- _Description of the task_
Every line of the data must be set down exactly as shown.

- _Stored data entries_
+ + + + + + +

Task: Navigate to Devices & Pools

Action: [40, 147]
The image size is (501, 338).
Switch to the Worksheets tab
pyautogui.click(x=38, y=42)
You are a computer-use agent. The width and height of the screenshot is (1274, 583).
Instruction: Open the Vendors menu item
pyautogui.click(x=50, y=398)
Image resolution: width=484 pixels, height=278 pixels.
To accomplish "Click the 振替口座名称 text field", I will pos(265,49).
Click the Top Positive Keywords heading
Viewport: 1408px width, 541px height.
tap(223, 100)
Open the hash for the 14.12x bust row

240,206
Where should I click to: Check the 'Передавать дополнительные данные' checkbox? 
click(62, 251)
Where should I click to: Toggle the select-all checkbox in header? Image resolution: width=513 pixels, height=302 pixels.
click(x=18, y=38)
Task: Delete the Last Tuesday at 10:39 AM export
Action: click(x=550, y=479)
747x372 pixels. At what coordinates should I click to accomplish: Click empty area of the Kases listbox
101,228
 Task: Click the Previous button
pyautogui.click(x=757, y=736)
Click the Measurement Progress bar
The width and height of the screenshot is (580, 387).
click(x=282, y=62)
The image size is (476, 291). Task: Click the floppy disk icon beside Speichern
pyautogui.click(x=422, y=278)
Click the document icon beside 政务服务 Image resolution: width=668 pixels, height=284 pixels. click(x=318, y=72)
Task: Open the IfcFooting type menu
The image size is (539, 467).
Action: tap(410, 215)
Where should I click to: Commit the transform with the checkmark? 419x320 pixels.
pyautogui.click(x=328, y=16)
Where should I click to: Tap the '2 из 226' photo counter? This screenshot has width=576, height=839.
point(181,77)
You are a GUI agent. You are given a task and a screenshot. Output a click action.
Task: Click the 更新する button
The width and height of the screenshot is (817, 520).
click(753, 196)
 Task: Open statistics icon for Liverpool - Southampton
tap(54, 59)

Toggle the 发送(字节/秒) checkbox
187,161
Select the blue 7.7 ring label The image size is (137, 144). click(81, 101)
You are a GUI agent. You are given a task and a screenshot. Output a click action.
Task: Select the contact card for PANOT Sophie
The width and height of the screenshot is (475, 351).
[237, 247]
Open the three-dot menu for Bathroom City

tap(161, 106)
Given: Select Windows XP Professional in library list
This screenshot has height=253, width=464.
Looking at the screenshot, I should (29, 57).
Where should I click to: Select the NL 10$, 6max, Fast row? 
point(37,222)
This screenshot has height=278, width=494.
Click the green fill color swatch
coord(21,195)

+ + + + + + +

- _Exercise response_
Task: Navigate to Devices & Pools

Action: [40, 147]
The image size is (501, 338).
Switch to the Worksheets tab
pyautogui.click(x=38, y=42)
You are a computer-use agent. The width and height of the screenshot is (1274, 583).
Instruction: Open the Vendors menu item
pyautogui.click(x=50, y=398)
Image resolution: width=484 pixels, height=278 pixels.
To accomplish "Click the 振替口座名称 text field", I will pos(265,49).
Click the Top Positive Keywords heading
Viewport: 1408px width, 541px height.
tap(223, 100)
Open the hash for the 14.12x bust row

240,206
Where should I click to: Check the 'Передавать дополнительные данные' checkbox? 
click(62, 251)
Where should I click to: Toggle the select-all checkbox in header? Image resolution: width=513 pixels, height=302 pixels.
click(x=18, y=38)
Task: Delete the Last Tuesday at 10:39 AM export
Action: click(x=550, y=479)
747x372 pixels. At what coordinates should I click to accomplish: Click empty area of the Kases listbox
101,228
 Task: Click the Previous button
pyautogui.click(x=757, y=736)
Click the Measurement Progress bar
The width and height of the screenshot is (580, 387).
click(x=282, y=62)
The image size is (476, 291). Task: Click the floppy disk icon beside Speichern
pyautogui.click(x=422, y=278)
Click the document icon beside 政务服务 Image resolution: width=668 pixels, height=284 pixels. click(x=318, y=72)
Task: Open the IfcFooting type menu
The image size is (539, 467).
Action: tap(410, 215)
Where should I click to: Commit the transform with the checkmark? 419x320 pixels.
pyautogui.click(x=328, y=16)
Where should I click to: Tap the '2 из 226' photo counter? This screenshot has width=576, height=839.
point(181,77)
You are a GUI agent. You are given a task and a screenshot. Output a click action.
Task: Click the 更新する button
The width and height of the screenshot is (817, 520).
click(753, 196)
 Task: Open statistics icon for Liverpool - Southampton
tap(54, 59)

Toggle the 发送(字节/秒) checkbox
187,161
Select the blue 7.7 ring label The image size is (137, 144). click(81, 101)
You are a GUI agent. You are given a task and a screenshot. Output a click action.
Task: Select the contact card for PANOT Sophie
The width and height of the screenshot is (475, 351).
[237, 247]
Open the three-dot menu for Bathroom City

tap(161, 106)
Given: Select Windows XP Professional in library list
This screenshot has height=253, width=464.
Looking at the screenshot, I should (29, 57).
Where should I click to: Select the NL 10$, 6max, Fast row? 
point(37,222)
This screenshot has height=278, width=494.
Click the green fill color swatch
coord(21,195)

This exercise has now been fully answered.